- **WHAT TO WORK ON**
Below are entries; copy exactly the lines from the one with "Solicitar una cita (396, 1406)" through the one with "Encuentra Tu Talla", both included, and leave out the rest.

--- DATA ---

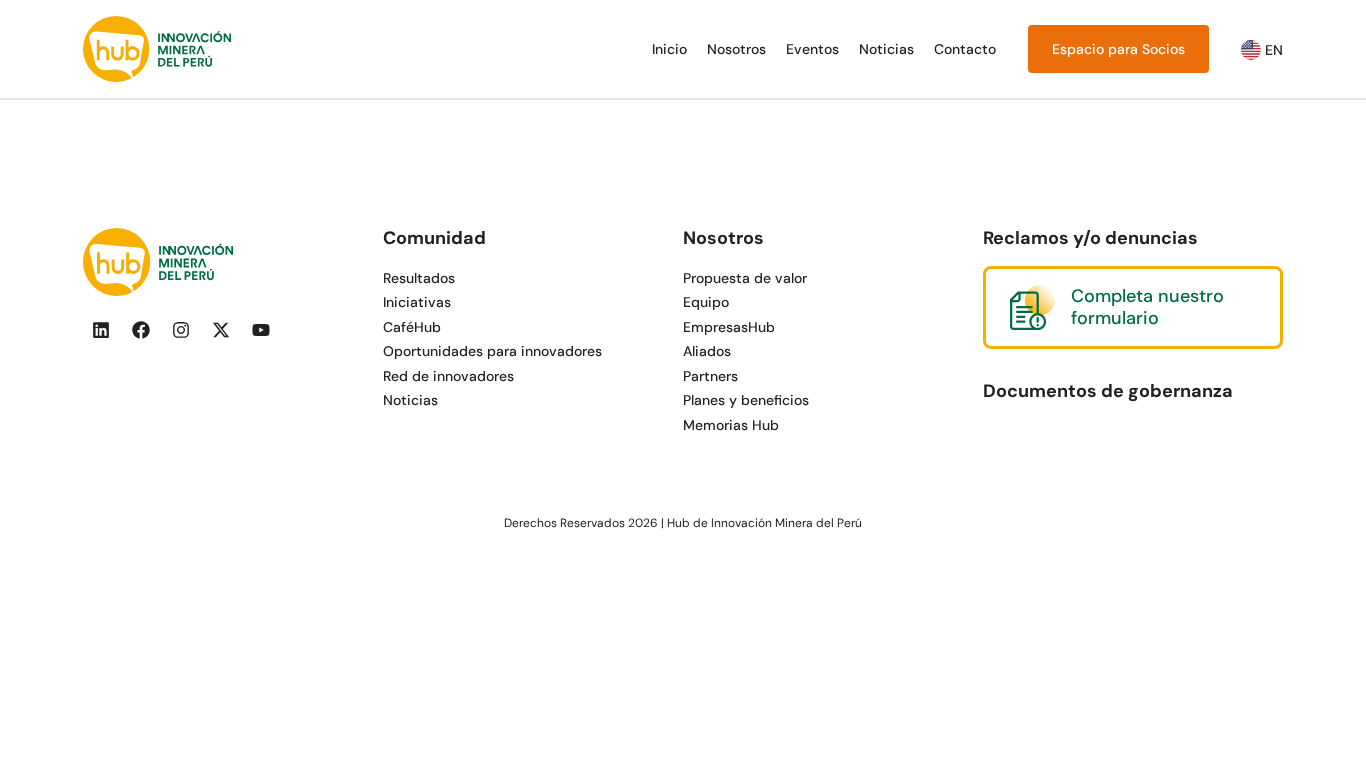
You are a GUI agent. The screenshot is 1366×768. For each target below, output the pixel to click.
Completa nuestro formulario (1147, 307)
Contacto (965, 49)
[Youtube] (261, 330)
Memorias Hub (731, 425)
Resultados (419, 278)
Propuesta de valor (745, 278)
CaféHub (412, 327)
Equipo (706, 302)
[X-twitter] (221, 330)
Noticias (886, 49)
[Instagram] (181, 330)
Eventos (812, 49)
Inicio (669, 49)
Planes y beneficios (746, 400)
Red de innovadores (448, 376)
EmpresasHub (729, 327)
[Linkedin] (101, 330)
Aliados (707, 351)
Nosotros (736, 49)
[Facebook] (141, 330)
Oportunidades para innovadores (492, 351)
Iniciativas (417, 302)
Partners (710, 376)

---
--- DATA ---

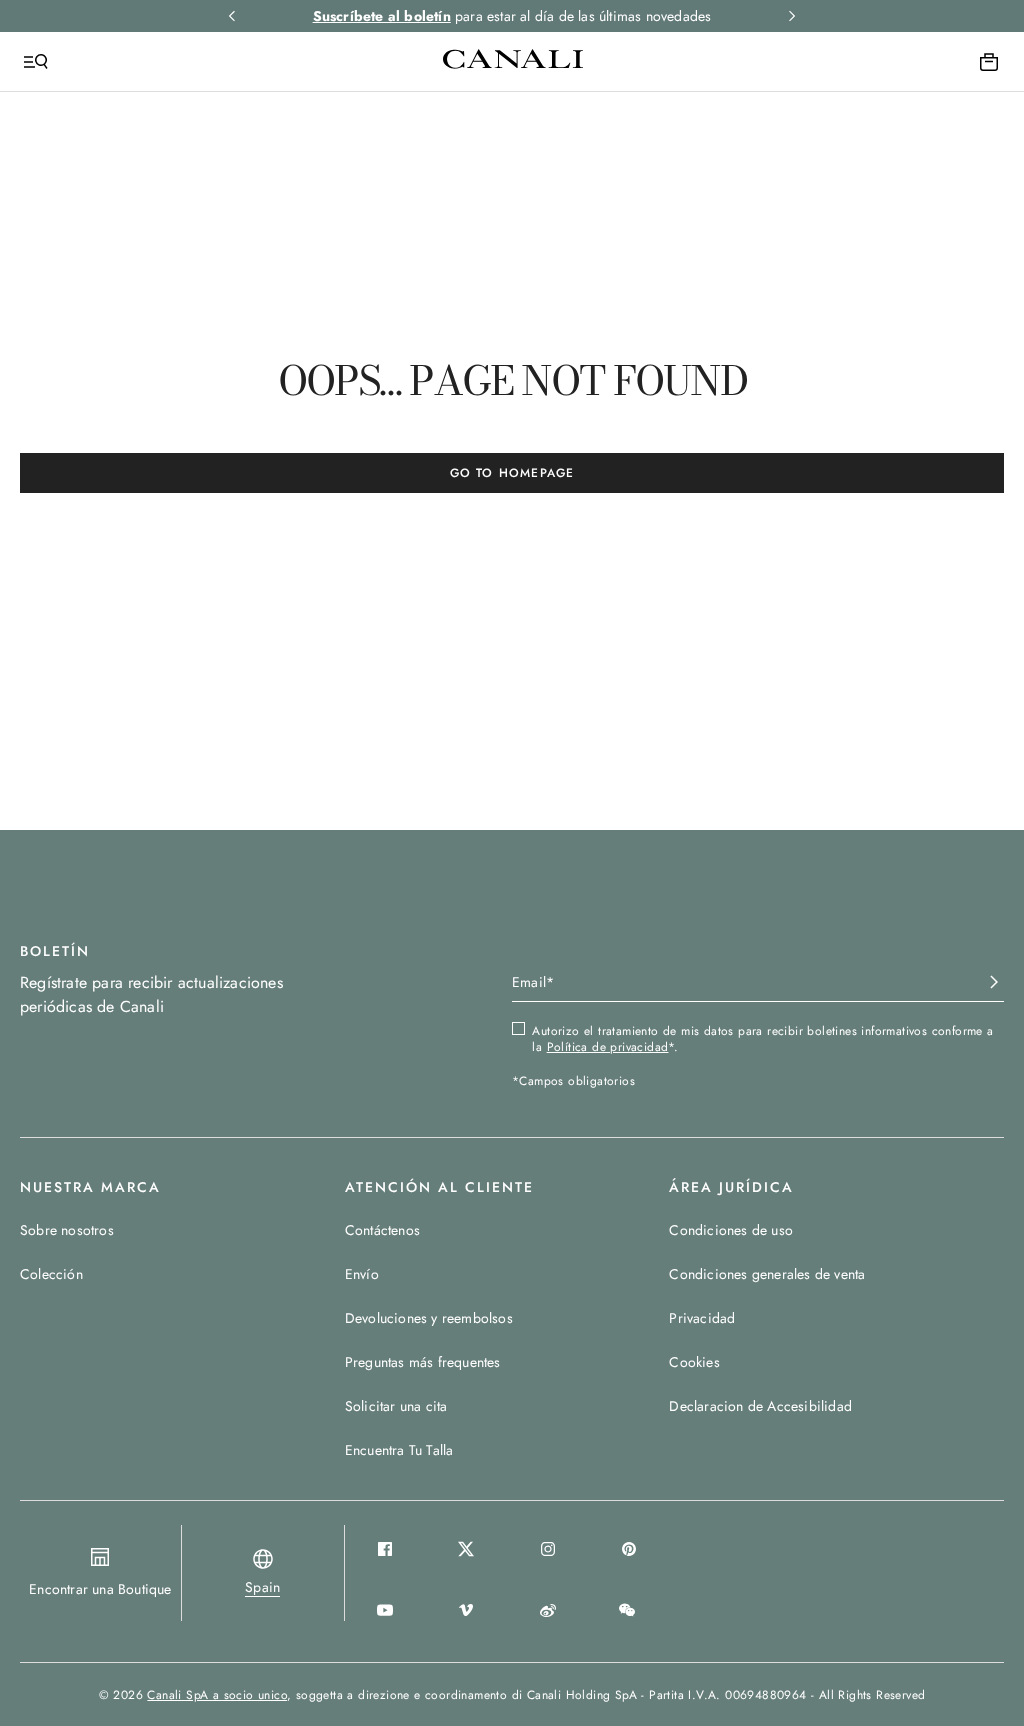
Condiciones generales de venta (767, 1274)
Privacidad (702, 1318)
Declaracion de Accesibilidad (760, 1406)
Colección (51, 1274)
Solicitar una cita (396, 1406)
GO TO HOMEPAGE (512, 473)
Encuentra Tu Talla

---

- **RESULT OF THE EXERCISE**
Solicitar una cita (396, 1406)
GO TO HOMEPAGE (512, 473)
Encuentra Tu Talla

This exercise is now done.